BEGIN INFORMATION SUPPLIED

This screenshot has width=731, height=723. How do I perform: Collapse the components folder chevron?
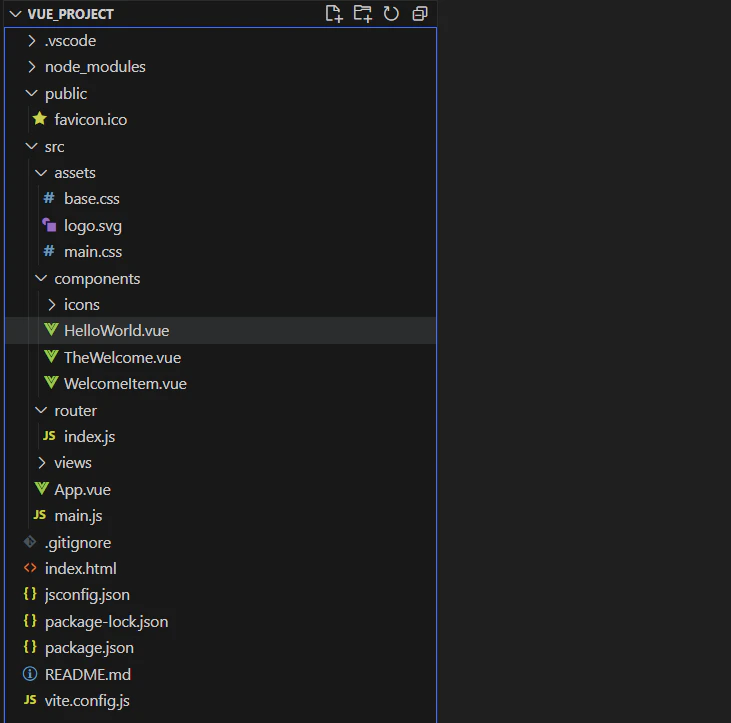pyautogui.click(x=41, y=278)
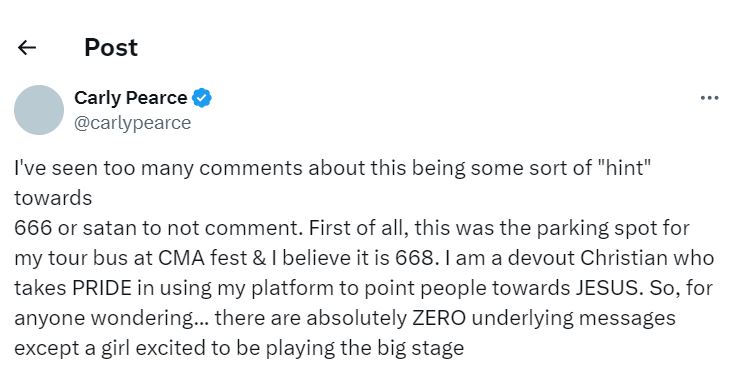Open the @carlypearce handle link
Screen dimensions: 730x374
coord(132,123)
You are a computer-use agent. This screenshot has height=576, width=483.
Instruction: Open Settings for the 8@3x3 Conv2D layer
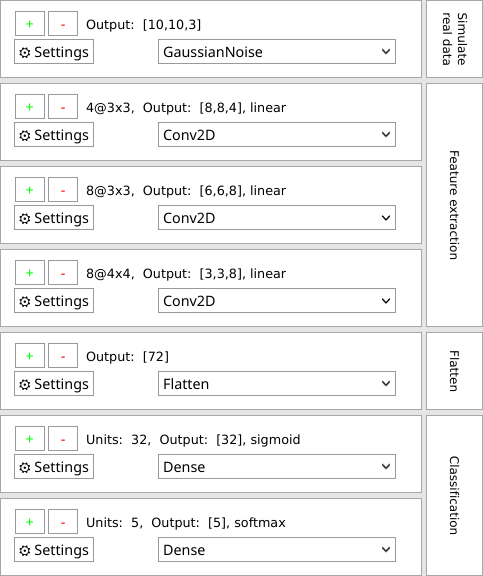click(54, 218)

END INFORMATION SUPPLIED

- WORK REQUIRED
What the answer needs is every line from the one with "Instruction: Open Settings" through the last line of the data, reproduced word for word and with pictures omitted.

- RESPONSE BELOW
Instruction: Open Settings for the 8@3x3 Conv2D layer
click(54, 218)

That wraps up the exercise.